== Text excerpt ==

================

Page MenuHomePhabricator

Javanese OCR installation steps for Wikisource
Open, Needs TriagePublic

Description

Dear all,

WMID and Universitas Kristen Duta Wacana in Yogyakarta, Indonesia, are in partnership to develop OCR system for Javanese characters. This will help people to transcribe text, which in Javanese characters, easily in Wikisource.

They have already developed a closed software system, to read the characters automatically and produce the results which can be copy and paste. The software is still apart from MediaWiki software. That means, people will have to upload the pages to the software, wait to be processed, and copy the OCR result to Wikisource. Until now, that is the workflow I know.

They want to open their code to Wikimedia projects under GNU GPL v2, however, we do not know how to port the code into the Wikisource platform.

Event Timeline

Amire80 subscribed.

Hi @Rachmat04,

Thanks for creating the task.

I'm trying to add some relevant tags. Hopefully it gives it the right direction.

In theory, if the software is GPL, we can probably have our own instance of it, and create a service that reads it, but I'm really not an expert in how OCR and services work.

The software is still apart from MediaWiki software. That means, people will have to upload the pages to the software, wait to be processed, and copy the OCR result to Wikisource. Until now, that is the workflow I know.

Community-Tech has worked on an OCR gadget for Wikisource for Indic languages in the past, to use Google's Vision API (as far as I understand that).

Please see T142770#2639235 and T120788 for more information. I'd hope that an implementation could be shared.

Niharika subscribed.

Unfortunately Google does not support Javanese for its OCR service (also see T140037#2521503). We ran into this issue with an Indic language as well.

If and when Google supports it, this task should be a simple matter of importing the gadget we made (See example) on the wiki.

Unfortunately Google does not support Javanese for its OCR service (also see T140037#2521503). We ran into this issue with an Indic language as well.

Thank you; however, we would not use Google API or something similar to do OCR service for Javanese as far as I know.

The software developed by the university has its own system. I have not yet tested the software nor do I have its documentation at the moment. But I would love to request if anyone is interested.

Unfortunately Google does not support Javanese for its OCR service (also see T140037#2521503). We ran into this issue with an Indic language as well.

Thank you; however, we would not use Google API or something similar to do OCR service for Javanese as far as I know.

The software developed by the university has its own system. I have not yet tested the software nor do I have its documentation at the moment. But I would love to request if anyone is interested.

================

== Source data ==

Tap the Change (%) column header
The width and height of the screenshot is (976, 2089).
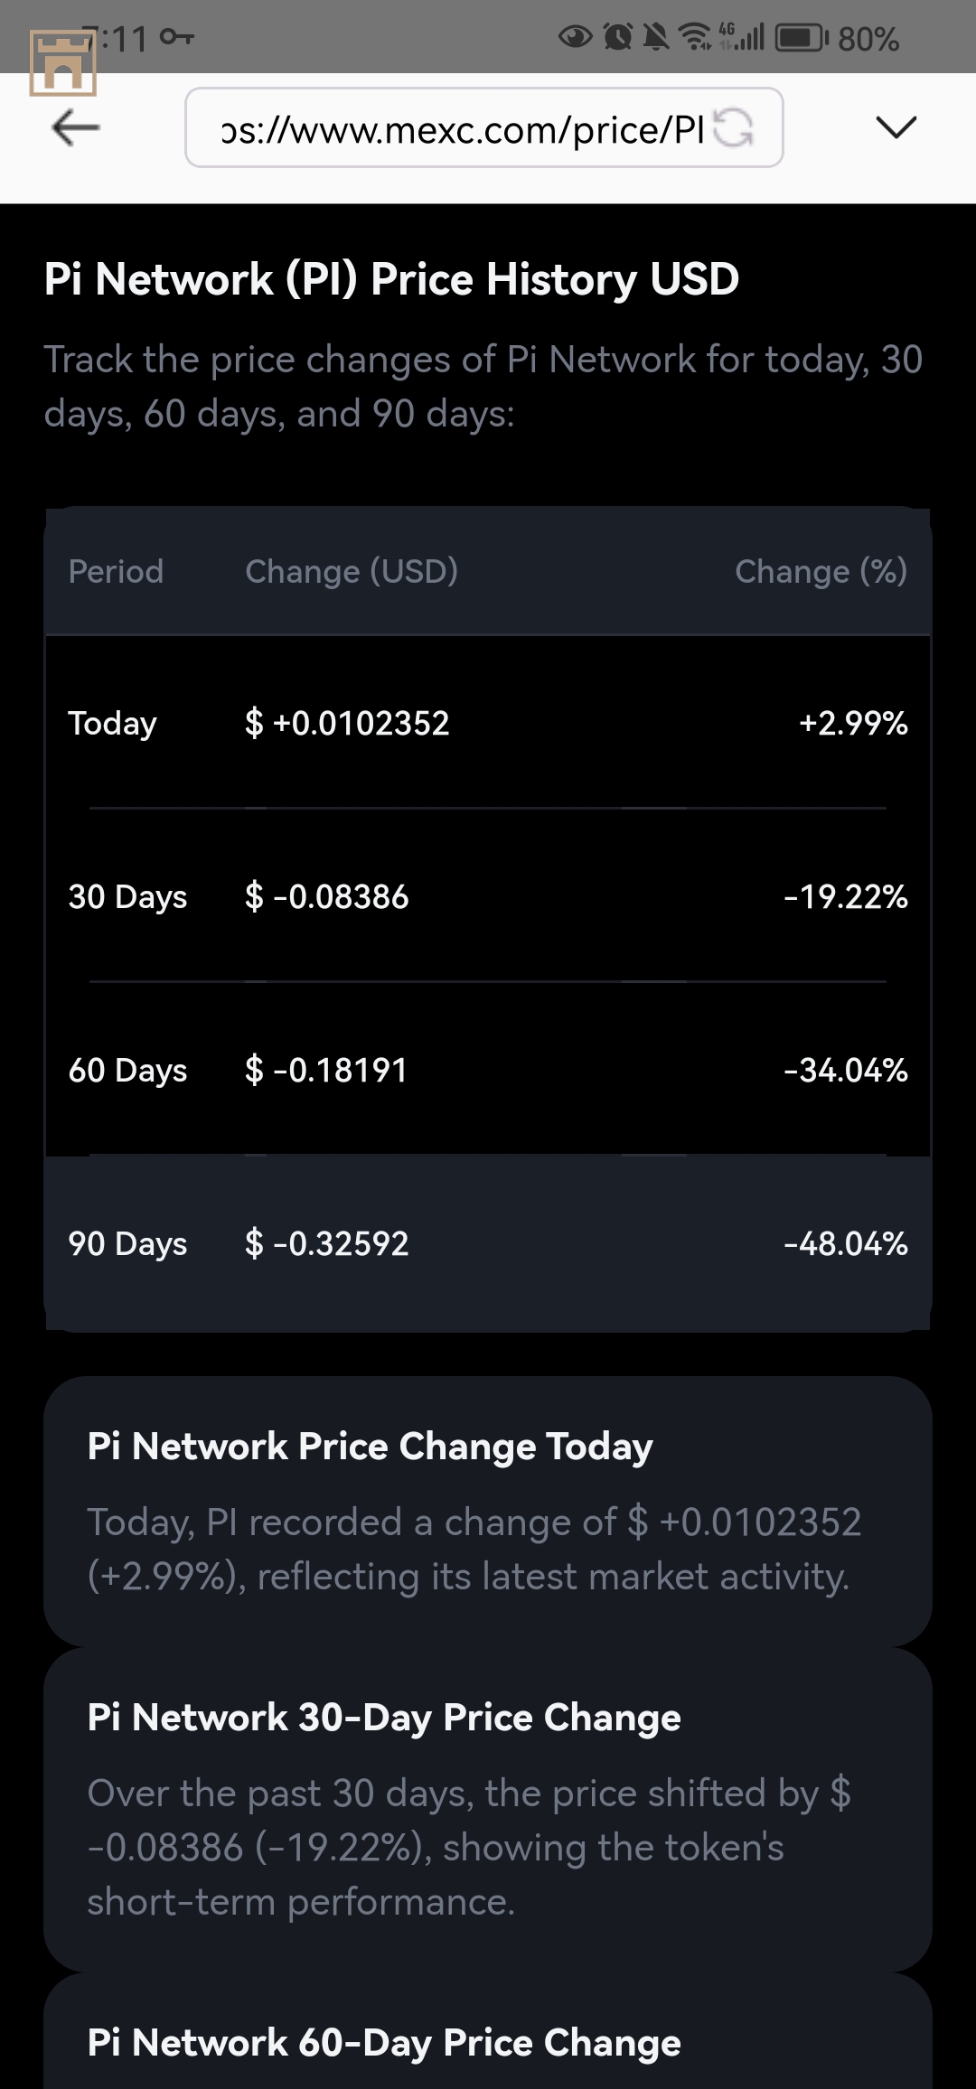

================

== Work to do ==
In the Javanese OCR thread:
(a) Which university is partnering with WMID on the OCR system?
(b) Under which license does it want to open its code?
(c) Which API did the Community-Tech OCR gadget for Indic languages use?

== Result for this exercise ==
(a) Universitas Kristen Duta Wacana in Yogyakarta, Indonesia
(b) GNU GPL v2
(c) Google's Vision API